Data were described as mean ± standard deviation or frequency and percentage. Baseline participant characteristics were compared across groups defined by living environment quality, employing Chi-square tests for categorical data and one-way ANOVA for normally distributed continuous data as appropriate. Missing covariates (Table S2) were addressed through multiple imputations via chained equations [28], generating 50 imputed datasets. The most plausible dataset was selected for the final analysis. In cross-sectional analyses, logistic regression models were employed to estimate associations between living environment quality and pain, with results expressed as odds ratios (ORs) and 95% confidence intervals (CIs). While for longitudinal analyses, Cox proportional hazards models with follow-up time as the timescale were constructed, reporting hazard ratios (HRs) and 95% CIs. Follow-up time was measured as the interval between the first interview and either the pain event recording or the most recent interview. The proportional hazards assumption was assessed using Schoenfeld residuals. For covariates violating this assumption, stratification approach was implemented to address non-proportionality. Four models were constructed: Model 1 was an unadjusted model; Model 2 was adjusted for age, sex, residence, marital status, and education status; Model 3 was further adjusted for smoking and drinking status; and Model 4 was additionally adjusted for chronic disease conditions.

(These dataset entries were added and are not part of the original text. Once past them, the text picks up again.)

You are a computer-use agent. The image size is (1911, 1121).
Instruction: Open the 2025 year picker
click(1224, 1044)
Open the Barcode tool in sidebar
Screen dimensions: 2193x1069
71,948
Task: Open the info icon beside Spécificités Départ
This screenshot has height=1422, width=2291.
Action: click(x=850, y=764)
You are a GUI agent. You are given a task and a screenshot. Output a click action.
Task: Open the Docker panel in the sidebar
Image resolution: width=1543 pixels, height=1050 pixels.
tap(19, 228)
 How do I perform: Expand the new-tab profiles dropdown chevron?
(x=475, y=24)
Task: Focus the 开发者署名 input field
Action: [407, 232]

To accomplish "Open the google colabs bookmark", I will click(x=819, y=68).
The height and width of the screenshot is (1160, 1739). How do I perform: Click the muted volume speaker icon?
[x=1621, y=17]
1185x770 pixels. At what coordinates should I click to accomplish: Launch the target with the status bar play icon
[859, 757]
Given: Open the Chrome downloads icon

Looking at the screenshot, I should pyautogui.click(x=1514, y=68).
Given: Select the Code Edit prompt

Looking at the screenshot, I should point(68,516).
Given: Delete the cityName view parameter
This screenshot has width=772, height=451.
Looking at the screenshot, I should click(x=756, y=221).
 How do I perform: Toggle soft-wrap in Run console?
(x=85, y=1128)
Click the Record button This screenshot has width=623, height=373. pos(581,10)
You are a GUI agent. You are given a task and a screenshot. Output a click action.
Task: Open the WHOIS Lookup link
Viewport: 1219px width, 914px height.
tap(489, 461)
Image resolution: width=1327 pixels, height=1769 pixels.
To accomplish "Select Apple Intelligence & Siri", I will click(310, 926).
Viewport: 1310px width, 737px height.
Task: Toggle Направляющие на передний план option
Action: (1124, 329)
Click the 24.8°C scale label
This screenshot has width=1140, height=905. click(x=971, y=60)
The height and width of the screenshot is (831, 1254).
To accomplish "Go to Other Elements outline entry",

Kaplan-Meier curves were utilized to estimate cumulative incidence of pain stratified by living environment quality, between-group differences assessed via log-rank tests. Subgroup and interaction analyses were conducted to explore potential effect modifications by sociodemographic characteristics. To evaluate the robustness of findings, three sensitivity analyses were performed: First, analyses were repeated using complete-case datasets to mitigate potential bias from missing variables; Second, new-onset pain cases identified during the first follow-up wave were excluded to minimize confounding effects on causal associations; Third, neighborhood- and city-level measurements may violate the model’s independence assumption. We evaluated potential clustering effects at these levels by computing intraclass correlation coefficients (ICC).

All statistical analyses were conducted using SPSS version 25.0 and Stata version 17.0. A two-sided P-value < 0.05 was considered statistically significant throughout the study.